Aim of the exercise
Copy out every line of the listing in which "collapse" appears.

Data shown
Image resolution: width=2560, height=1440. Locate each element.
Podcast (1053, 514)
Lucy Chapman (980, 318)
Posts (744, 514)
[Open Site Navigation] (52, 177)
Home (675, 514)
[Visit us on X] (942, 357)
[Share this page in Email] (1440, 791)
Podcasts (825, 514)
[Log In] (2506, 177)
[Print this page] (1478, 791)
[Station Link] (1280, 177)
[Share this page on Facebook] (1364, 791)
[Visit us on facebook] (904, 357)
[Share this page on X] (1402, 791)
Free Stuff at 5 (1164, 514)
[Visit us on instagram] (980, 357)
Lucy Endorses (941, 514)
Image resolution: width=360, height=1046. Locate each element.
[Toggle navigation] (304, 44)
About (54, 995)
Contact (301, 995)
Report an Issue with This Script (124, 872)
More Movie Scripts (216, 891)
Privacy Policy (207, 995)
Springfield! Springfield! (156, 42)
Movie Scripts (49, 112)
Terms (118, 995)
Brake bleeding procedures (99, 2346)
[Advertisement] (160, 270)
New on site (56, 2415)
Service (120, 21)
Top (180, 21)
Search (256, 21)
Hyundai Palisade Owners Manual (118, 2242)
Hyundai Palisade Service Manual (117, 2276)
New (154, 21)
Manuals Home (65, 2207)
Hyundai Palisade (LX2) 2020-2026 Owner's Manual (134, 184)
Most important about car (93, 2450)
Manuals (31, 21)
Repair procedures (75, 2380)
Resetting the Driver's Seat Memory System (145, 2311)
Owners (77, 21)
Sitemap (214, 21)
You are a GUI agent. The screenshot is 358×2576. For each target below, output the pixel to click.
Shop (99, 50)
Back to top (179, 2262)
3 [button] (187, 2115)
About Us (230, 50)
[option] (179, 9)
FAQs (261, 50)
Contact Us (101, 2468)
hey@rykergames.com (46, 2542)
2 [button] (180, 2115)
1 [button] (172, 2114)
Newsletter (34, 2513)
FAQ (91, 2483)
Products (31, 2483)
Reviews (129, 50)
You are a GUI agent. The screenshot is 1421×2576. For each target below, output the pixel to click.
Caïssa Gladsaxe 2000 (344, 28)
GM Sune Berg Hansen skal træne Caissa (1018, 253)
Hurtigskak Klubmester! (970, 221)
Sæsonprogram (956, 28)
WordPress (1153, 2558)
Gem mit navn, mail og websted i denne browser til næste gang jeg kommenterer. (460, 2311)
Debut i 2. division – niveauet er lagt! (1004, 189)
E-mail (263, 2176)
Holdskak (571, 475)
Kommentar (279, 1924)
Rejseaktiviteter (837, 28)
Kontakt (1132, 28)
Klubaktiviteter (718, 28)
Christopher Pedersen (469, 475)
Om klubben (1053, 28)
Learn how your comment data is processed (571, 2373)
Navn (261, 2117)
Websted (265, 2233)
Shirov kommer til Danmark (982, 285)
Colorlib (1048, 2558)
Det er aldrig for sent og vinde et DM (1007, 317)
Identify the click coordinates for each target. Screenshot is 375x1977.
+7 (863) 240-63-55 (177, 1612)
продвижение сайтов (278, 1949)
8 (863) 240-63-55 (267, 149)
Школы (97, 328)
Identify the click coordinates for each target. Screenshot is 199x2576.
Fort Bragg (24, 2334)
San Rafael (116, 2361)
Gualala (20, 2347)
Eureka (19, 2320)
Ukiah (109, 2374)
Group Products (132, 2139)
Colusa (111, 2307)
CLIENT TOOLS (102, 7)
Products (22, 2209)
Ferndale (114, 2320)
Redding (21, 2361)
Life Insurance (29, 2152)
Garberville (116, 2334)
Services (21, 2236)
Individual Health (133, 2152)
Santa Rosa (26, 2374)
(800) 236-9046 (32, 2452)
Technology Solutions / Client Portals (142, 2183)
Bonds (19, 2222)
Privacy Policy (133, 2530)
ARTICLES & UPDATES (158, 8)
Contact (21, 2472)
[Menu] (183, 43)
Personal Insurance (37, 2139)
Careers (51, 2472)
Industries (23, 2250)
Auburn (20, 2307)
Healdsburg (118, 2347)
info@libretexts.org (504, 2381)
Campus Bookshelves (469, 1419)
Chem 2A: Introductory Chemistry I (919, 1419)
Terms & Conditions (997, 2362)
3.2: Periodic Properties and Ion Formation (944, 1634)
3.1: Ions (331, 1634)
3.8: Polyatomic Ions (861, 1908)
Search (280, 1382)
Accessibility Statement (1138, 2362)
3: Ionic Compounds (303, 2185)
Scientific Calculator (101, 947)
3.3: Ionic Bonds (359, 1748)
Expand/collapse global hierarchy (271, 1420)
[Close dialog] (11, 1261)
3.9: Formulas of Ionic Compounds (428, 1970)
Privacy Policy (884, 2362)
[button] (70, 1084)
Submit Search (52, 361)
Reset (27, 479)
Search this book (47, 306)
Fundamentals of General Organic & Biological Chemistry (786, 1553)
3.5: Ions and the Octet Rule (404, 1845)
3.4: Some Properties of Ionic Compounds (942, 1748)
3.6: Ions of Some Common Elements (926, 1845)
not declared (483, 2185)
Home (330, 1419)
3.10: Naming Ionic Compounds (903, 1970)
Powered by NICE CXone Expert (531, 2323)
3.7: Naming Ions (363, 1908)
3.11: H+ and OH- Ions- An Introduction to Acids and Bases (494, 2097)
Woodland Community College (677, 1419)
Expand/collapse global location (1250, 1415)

Answer box
Expand/collapse global hierarchy (271, 1420)
Expand/collapse global location (1250, 1415)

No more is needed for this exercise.